Del armiño (digno de aparecer en obras de arte y en la heráldica de guerreros del Norte) me decían que si su piel se manchaba, intentaba quitarse aquel horror a zarpazos. Y así llegaba a desgarrarse y morir exangüe. Y así lo cazaban.
Y me invitaban a conservar mi vida limpia de toda mancha. ¡Qué bello propósito! Desde la atalaya de mis años, me pregunto si ese instinto o algo parecido se da en el hombre, si se ha dado antes, si lo seguimos teniendo. Viendo el modo de las pieles (las llaman moda) del vestido que nos echamos encima en estos tiempos, me viene la duda de que nos importe la limpieza de nuestra dignidad. Pero la duda es mayor cuando pienso en mi interior (e, indebidamente, lo confieso, un poco en el de los otros) y advierto tantas trampas, mentiras o medias verdades, zancadillas, puñaladas por la espalda o por delante, traiciones, olvidos, desprecios, ignorancias intencionadas para no comprometerse, cobardías, medias tintas en la conducta… y me quedo (nos quedamos) tan tranquilos.
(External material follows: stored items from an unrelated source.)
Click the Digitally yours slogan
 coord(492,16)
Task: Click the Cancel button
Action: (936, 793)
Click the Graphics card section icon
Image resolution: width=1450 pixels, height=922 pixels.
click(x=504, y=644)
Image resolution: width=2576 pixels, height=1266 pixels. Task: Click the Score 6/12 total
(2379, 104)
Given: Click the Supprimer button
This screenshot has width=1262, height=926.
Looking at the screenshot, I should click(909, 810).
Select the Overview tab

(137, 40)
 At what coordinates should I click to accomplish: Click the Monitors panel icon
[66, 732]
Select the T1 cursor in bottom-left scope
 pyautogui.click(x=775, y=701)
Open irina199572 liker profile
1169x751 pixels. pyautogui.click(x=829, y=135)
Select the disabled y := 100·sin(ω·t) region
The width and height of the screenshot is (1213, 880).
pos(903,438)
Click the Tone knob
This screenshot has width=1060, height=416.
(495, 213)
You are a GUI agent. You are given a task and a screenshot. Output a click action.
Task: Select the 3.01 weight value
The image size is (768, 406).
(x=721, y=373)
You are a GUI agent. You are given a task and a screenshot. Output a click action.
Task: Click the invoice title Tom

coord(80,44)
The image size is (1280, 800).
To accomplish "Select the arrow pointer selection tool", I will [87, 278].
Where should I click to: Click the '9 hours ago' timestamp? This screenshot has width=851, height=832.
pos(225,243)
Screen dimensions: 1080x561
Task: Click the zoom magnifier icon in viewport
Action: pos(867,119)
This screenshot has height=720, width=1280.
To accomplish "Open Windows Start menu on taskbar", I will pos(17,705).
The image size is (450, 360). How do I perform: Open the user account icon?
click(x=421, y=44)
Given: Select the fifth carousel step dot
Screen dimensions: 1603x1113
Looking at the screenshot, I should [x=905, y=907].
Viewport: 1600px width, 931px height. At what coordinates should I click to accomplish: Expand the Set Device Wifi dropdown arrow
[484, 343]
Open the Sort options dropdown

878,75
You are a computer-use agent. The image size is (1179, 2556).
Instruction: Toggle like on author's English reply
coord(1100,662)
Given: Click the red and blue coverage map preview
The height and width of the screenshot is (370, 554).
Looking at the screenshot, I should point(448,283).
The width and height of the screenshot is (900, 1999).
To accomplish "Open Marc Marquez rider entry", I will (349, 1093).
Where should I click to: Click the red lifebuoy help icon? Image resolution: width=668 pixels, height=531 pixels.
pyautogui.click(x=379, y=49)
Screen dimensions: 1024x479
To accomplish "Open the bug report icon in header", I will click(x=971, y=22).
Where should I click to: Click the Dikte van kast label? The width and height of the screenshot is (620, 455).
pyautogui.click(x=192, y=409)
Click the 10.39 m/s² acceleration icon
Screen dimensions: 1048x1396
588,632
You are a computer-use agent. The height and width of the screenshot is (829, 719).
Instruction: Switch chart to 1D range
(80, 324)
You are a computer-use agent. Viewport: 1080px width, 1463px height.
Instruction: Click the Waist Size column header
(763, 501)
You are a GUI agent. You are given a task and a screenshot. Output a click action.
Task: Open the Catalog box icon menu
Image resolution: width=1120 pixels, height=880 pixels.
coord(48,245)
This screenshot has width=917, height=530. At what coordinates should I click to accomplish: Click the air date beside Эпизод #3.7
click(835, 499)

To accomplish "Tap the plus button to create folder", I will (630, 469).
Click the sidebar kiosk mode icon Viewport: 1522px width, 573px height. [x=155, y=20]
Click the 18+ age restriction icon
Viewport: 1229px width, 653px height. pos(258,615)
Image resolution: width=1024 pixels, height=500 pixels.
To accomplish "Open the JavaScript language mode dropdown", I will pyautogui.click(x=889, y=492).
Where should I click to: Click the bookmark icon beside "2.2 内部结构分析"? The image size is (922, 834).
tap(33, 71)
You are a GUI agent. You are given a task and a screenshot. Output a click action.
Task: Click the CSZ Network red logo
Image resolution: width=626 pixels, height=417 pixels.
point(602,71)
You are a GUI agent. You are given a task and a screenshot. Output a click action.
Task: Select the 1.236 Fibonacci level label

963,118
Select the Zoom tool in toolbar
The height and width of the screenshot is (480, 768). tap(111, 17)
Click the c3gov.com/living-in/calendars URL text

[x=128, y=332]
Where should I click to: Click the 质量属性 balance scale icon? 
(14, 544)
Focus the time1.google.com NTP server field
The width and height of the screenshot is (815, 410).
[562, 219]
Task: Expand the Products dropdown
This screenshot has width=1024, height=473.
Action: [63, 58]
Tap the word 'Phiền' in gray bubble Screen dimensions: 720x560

Hubo un rey de Francia, Luis IX, primo de otro rey nuestro, Fernando III (ambos santos), que en su dolorosa enfermedad de muerte, en 1270, rechazó algo que le ofrecían como alivio, porque prefería morir a pecar.  
En nuestra familia hubo un muchacho que en 1854 tomó ese lema para su vida. No se trataba de convertirse en armiño. Era conservarse como lo que quería ser: propiedad de Dios, feliz por ser su amigo, por contagiar a sus compañeros con la alegría que le daba esa felicidad, por encontrar que servir y amar a los demás, a todos los demás, era el único modo de vestirse de Luz. Se llamó Domingo. Y lo era: que es decir “del Señor”. Y Savio. Y lo fue: porque encontró en el amor a los demás la fuente de la felicidad.